### 提供テキスト
------------------------------------------------------------------------
第134回–2019年2月
知事選挙期間中に特定候補だけ放送したフジテレビ『ダウンタウンなう』の討議を終了
第134回放送倫理検証委員会は2月8日に開催された。
海外ロケをした「祭り企画」にでっち上げの疑いがあると週刊誌が報じた日本テレビの『世界の果てまでイッテQ!』について、委員会は、番組制作者から直接話を聞き、放送倫理上の問題について確認したいとして、前回審議入りを決めた。この日の委員会では、近く予定している番組制作者へのヒアリングについて、対象者や聞くべきポイント等について、委員の間で意見を交わして確認した。
------------------------------------------------------------------------
### 提示エントリー
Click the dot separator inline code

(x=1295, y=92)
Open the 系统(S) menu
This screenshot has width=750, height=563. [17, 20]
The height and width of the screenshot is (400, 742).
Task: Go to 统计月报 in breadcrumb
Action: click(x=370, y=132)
------------------------------------------------------------------------
### 設問
1. 提供テキストのうち、「海外ロケをした「祭り企画」に」から「間で意見を交わして確認した。」までの部分を一字一句変えずに書き出してください。
2. 提供テキストによると、第134回放送倫理検証委員会は何月何日に開催されましたか。

### 各設問の解答
1.
海外ロケをした「祭り企画」にでっち上げの疑いがあると週刊誌が報じた日本テレビの『世界の果てまでイッテQ!』について、委員会は、番組制作者から直接話を聞き、放送倫理上の問題について確認したいとして、前回審議入りを決めた。この日の委員会では、近く予定している番組制作者へのヒアリングについて、対象者や聞くべきポイント等について、委員の間で意見を交わして確認した。

2. 2月8日に開催されました。